In many parts of the country, milk strikes broke out, when producers choose to pour their product down the drains rather than supply at prices which they considered inadequate to make a living.
In this county, the real crux would come in the price paid by Mayo County Council for the supply of milk to hospitals and nursing homes and sanatoriums.
An early warning had come in a dispute over the price paid to vendors supplying the Mental Hospital in Castlebar. The vendors served notice that they would discontinue supply if their demands for a better price were not met. That crisis was patched up, but it did give the County Manager – who at that time was in charge of all health institutions – time to procure a dairy herd, which was grazed on the extensive farm land owned by the hospital, but which also meant that the milk vendors had lost a lucrative source of income at a time of economic slump and hardship.

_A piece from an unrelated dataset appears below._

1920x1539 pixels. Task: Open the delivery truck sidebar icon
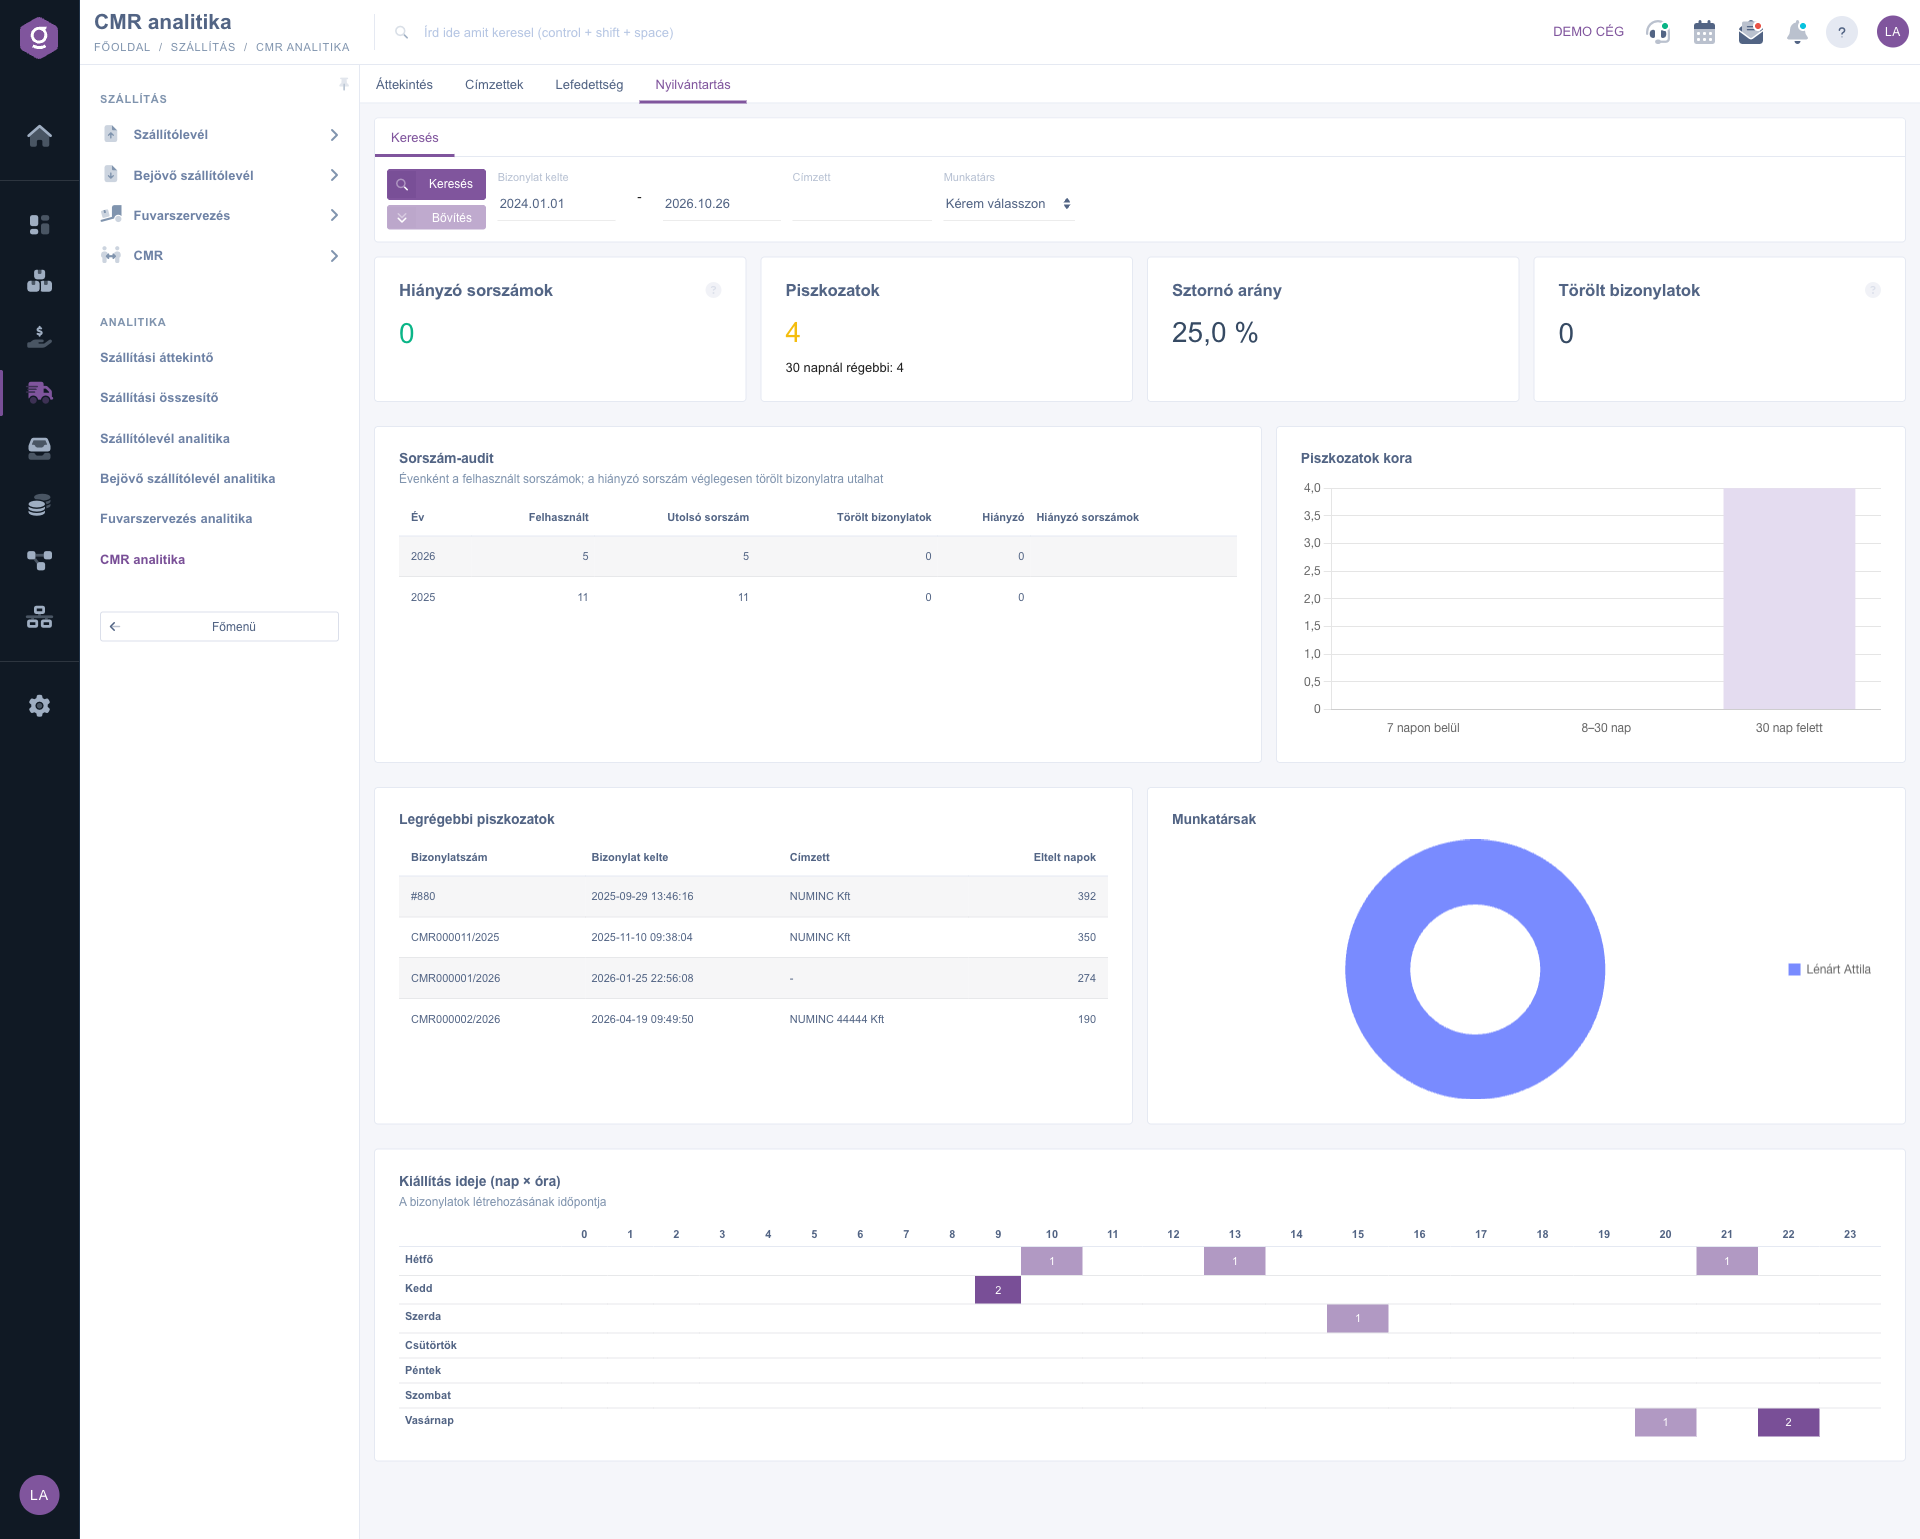pos(39,392)
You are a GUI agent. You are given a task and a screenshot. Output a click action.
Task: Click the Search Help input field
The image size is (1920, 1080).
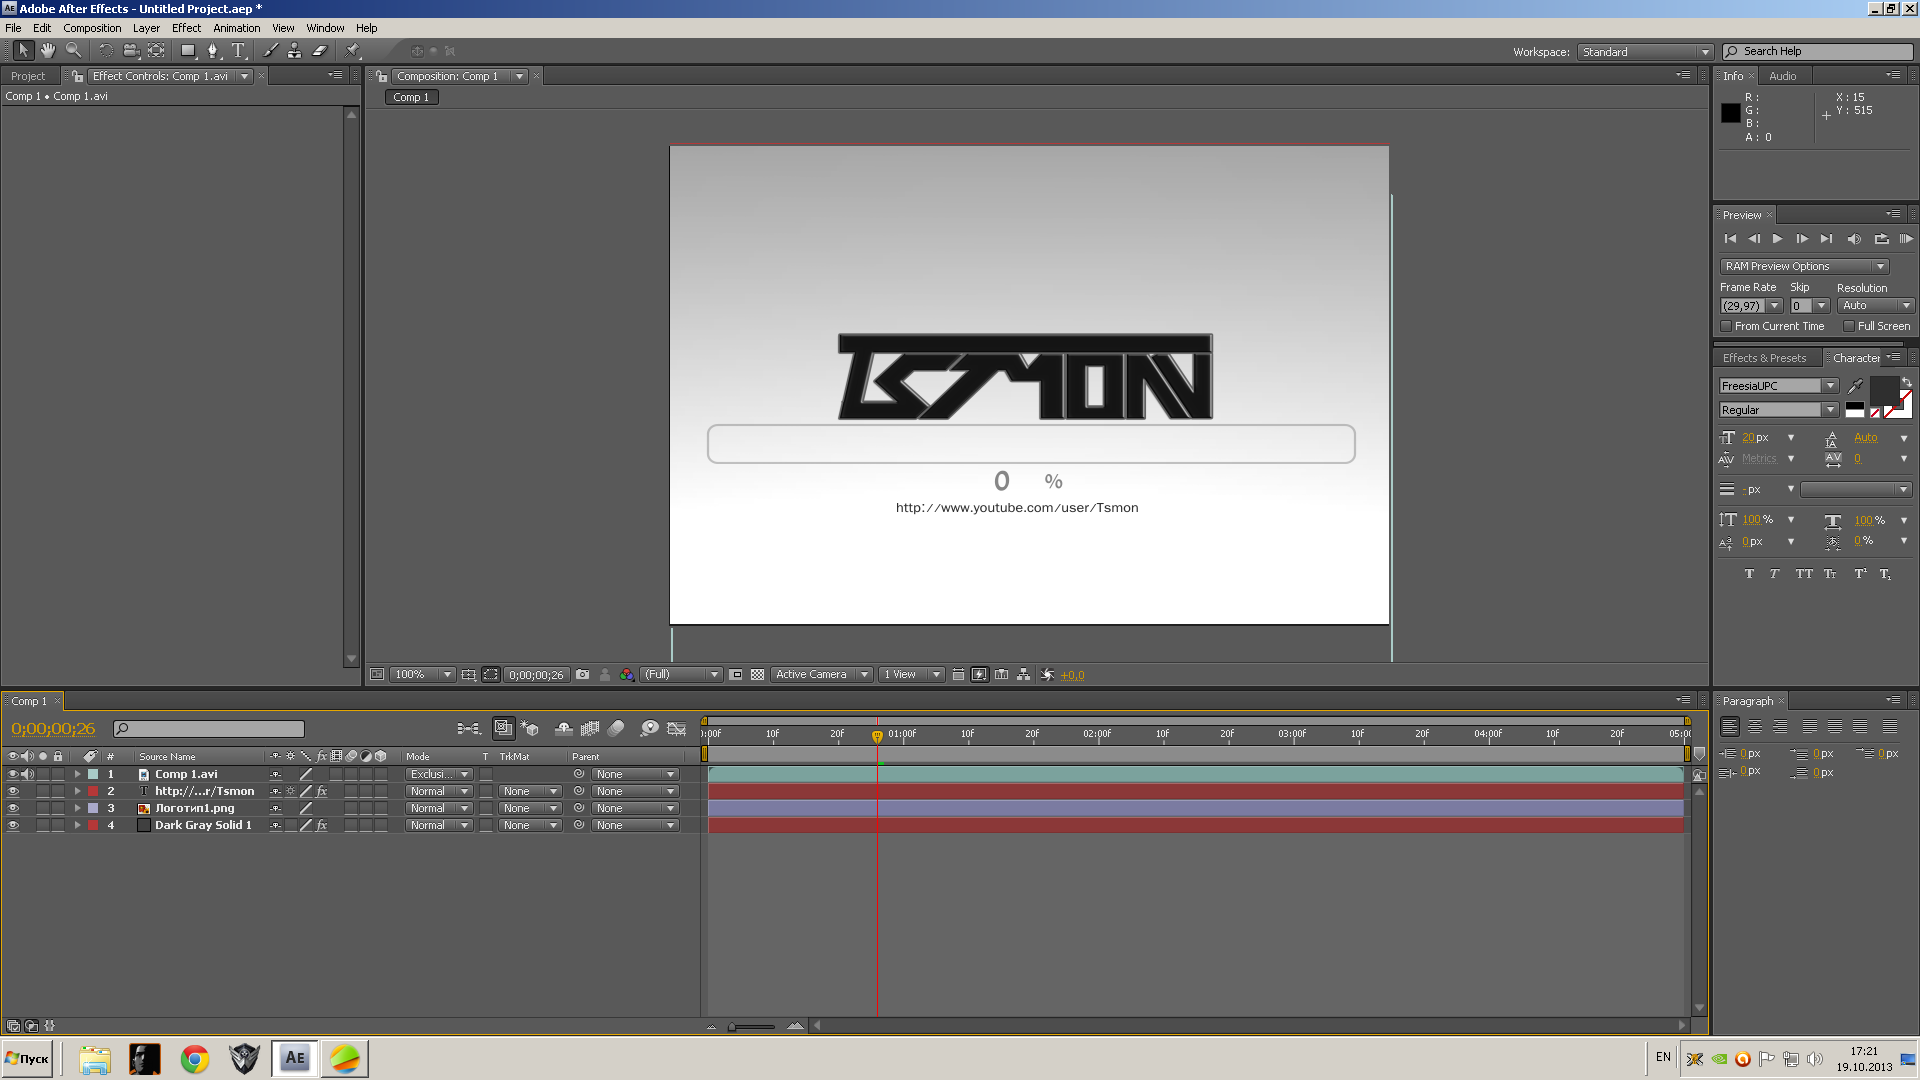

(It was an experiment the council sought to replicate when it took over Belleek Manor in Ballina as a sanitorium, but the department failed to give approval for the introduction of a dairy herd.)
In Castlebar, an acrimonious dispute was beginning to gather pace. Negotiations between the County Manager and the milk vendors had reached an impasse over the price to be paid for supplies to the County Hospital and the County Home. The vendors had tendered a price of three shillings per gallon. But the controlled price of milk, as per government ruling, was two shillings and five pence. The County Manager pleaded that he could not accept a tender higher than the controlled price, at the risk of being surcharged. His hands were tied.
And so, on the first Sunday of October, 1950, supplies of milk to the County Hospital and County Home were cut off, allegedly without warning, although this was disputed by the milk vendors. Panic ensued as the full impact made itself felt – especially among infant patients in the hospital and the elderly in the County Home, where just one supplier, Pat McDonnell of Rathbaun, refused to observe the embargo and continued with his deliveries.
An emergency supply of milk from the Mental Hospital herd, together with recourse to supplies of condensed milk – a product sold in tins by grocers and retailers – managed to fill the gap until, by mid-week, a deal was done with a Galway firm to supply the needs of both institutions.
It was a crisis that brought an end to the 50-year-long practice that had provided local small suppliers with a ready market for their produce, and that would change the process of milk marketing for all time.